Le potentiel des start-ups sociales pour répondre au défi de l’électrification rurale

1,3 milliards de personnes dans le monde vivent actuellement sans électricité, et dépendent de carburants traditionnels aux prix élevés et aux effets néfastes afin de satisfaire leurs besoins énergétiques de base.

La majorité des foyers dépourvus d’accès à l’électricité vivent dans les régions rurales des pays en voie de développement. Ces régions, souvent isolées et parfois difficiles d’accès, sont largement laissées pour compte dans les grands plans étatiques pour étendre les réseaux nationaux de distribution[1]. Ce problème de grande échelle se révèle aujourd’hui être un terreau fertile pour le développement de start-ups sociales, dont les initiatives privées offrent une alternative de plus en plus crédible aux projets humanitaires.

Les organisations à but non-lucratif ont certes remporté de beaux succès avec la réalisation de projets ayant eu un impact significatif sur les conditions de vie de millions de bénéficiaires. Cependant, elles se heurtent également à de nombreuses difficultés, au premier rang desquelles figure le caractère limité de leurs ressources, qui ne leur permet pas d’atteindre une échelle véritablement significative en regard de l’immensité des besoins. La multiplication de leurs projets passerait en effet nécessairement par une multiplication correspondante de leurs financements, ce qui est extrêmement difficile dans le cadre d’un paradigme philanthropique. 

Et de fait, le nombre de personnes dépourvues d’accès à l’électricité reste extrêmement élevé. Selon les prévisions de l’IEA, ce nombre restera même relativement stable au cours des prochaines années, notamment en raison d’une croissance démographique plus rapide que le rythme des nouvelles connexions.

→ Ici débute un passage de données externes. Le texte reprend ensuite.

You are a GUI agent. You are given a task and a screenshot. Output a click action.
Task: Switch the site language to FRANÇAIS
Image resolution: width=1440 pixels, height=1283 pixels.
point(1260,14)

tableau poweronPrévisions de l’Agence Internationale de l’Energie

Vers un changement de paradigme

Un changement de paradigme est donc nécessaire. Un consensus semble se créer progressivement autour de l’idée que ce problème pourrait être éliminé dans la prochaine décennie s’il était démontré que la fourniture d’électricité aux communautés isolées pouvait être réalisée de façon durable et rentable. Le déclin continu du prix des technologies renouvelables au cours des dernières décennies a en effet rendu les solutions de marché accessibles aux habitants les plus pauvres de la planète, qui consacrent aujourd’hui jusqu’à 30% de leur budget à l’énergie.

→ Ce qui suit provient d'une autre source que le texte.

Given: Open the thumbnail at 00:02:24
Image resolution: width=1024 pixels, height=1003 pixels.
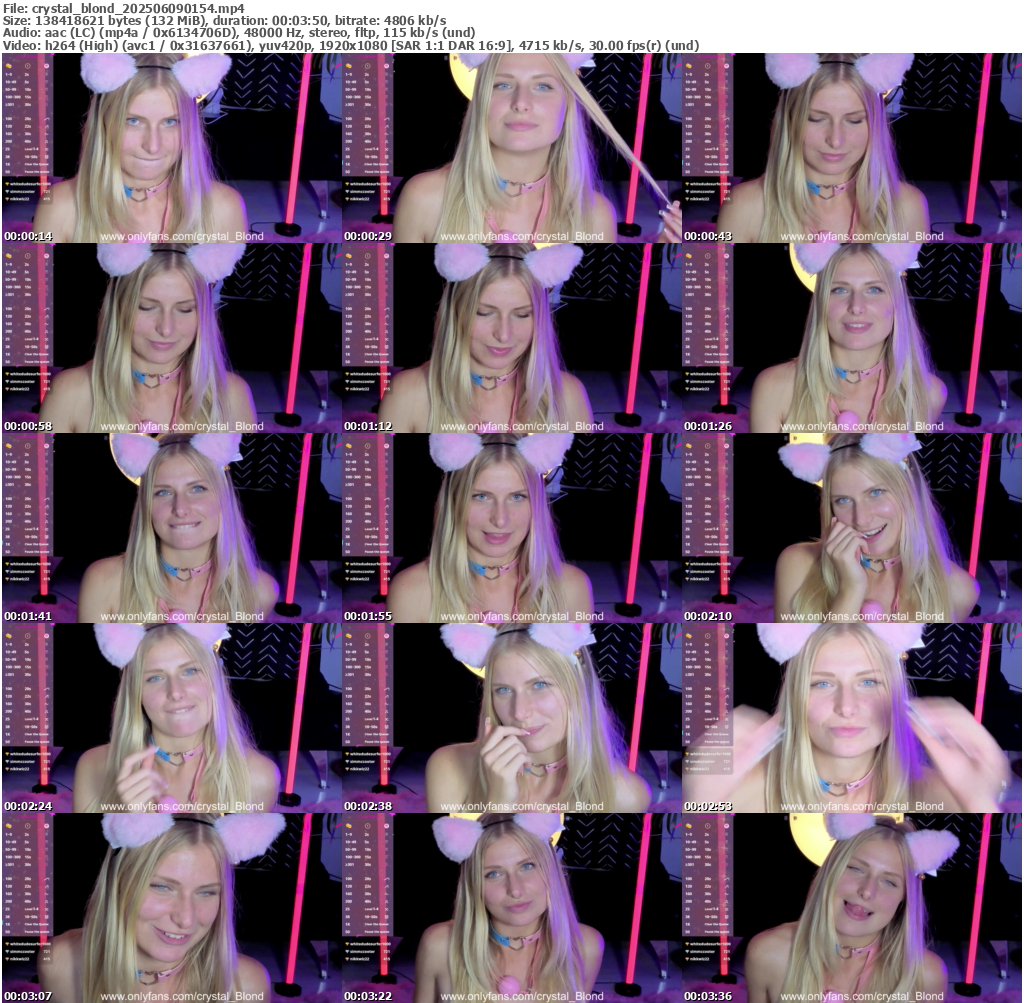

L’implication du secteur privé dans ce secteur d’intérêt général nécessite cependant de nouveaux business models, adaptées aux populations les plus pauvres (Base of the Pyramid). Les pratiques traditionnellement adoptées par les grands acteurs en place ne prennent pas en compte leur contexte particulier et ne peuvent ainsi pas répondre à leur besoin en énergie.

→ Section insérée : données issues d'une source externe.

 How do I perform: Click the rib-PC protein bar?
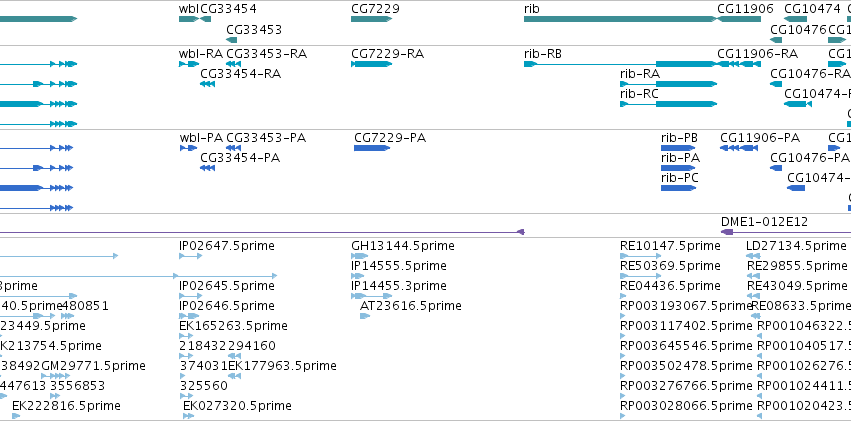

Ces nouveaux business models sont actuellement principalement développés par de jeunes start up sociales innovantes, dont les premières expérimentations contribuent progressivement à la structuration d’un nouveau marché de l’électrification rurale[1].

D.light a distribué 8 millions de lampes solaires en 7 ans


Une première vague de ces start up à fort impact s’est matérialisée à partir de la deuxième moitié des années 2000, avec la multiplication d’entreprises distribuant des lampes et kits solaires. Certaines de ces entreprises sont extrêmement performantes, à l’image par exemple de d.light qui annonce avoir vendu 8 millions d’appareils solaires en 7 ans d’existence.


Ce mouvement est encouragé et coordonné par les grandes organisations internationales dont la vocation est de faciliter la réalisation des objectifs millénaires du développement, telles que la Banque Mondiale à travers le programme dédié Lighting Africa. Le développement de ces start-ups est par ailleurs soutenu par des investisseurs intéressés par le potentiel à la fois social et financier de ces entreprises.

 

Structuration d’un nouvel écosystème, au service de l’innovation sociale

« Les lampes solaires ne suffisent pas à éliminer la pauvreté. Il faut réussir à alimenter des usages productifs » – K. Yumkella, UN Under-Secretary-General – Special Rep & CEO – Sustainable Energy for All

Ceci étant, ces entreprises sont loin de régler totalement le problème de l’accès à l’électricité. Les solutions qu’elles proposent permettent en effet de révolutionner les usages énergétiques domestiques dans les foyers BoP off-grid, et ce faisant d’améliorer radicalement leurs conditions de vie. Malgé tout, elles ne suffisent pas à répondre à une demande plus intense concernant les usages collectifs et économiques (alimentation électriques de centres de santé, de petites entreprises et ateliers, qui demandent des puissances qu’un kit solaire ne pourra jamais délivrer).

Ce sont pourtant ces usages qui in fine enclencheront un réel développement dans les zones rurales. Pour y répondre, une deuxième vague a émergé, qui s’attaque à des solutions d’électrification d’une autre ampleur, à même de fournir des puissances électriques capables d’alimenter des appareils et machines jusque dans les régions les plus reculées. Ce besoin a là encore été bien compris par les grandes
institutions internationales, à l’image des Nations Unies à l’origine de l’initiative Sustainable Energy For All qui s’attache à mettre en réseau les acteurs de cette nouvelle industrie et à leur fournir des données et ressources susceptibles de faciliter leur action.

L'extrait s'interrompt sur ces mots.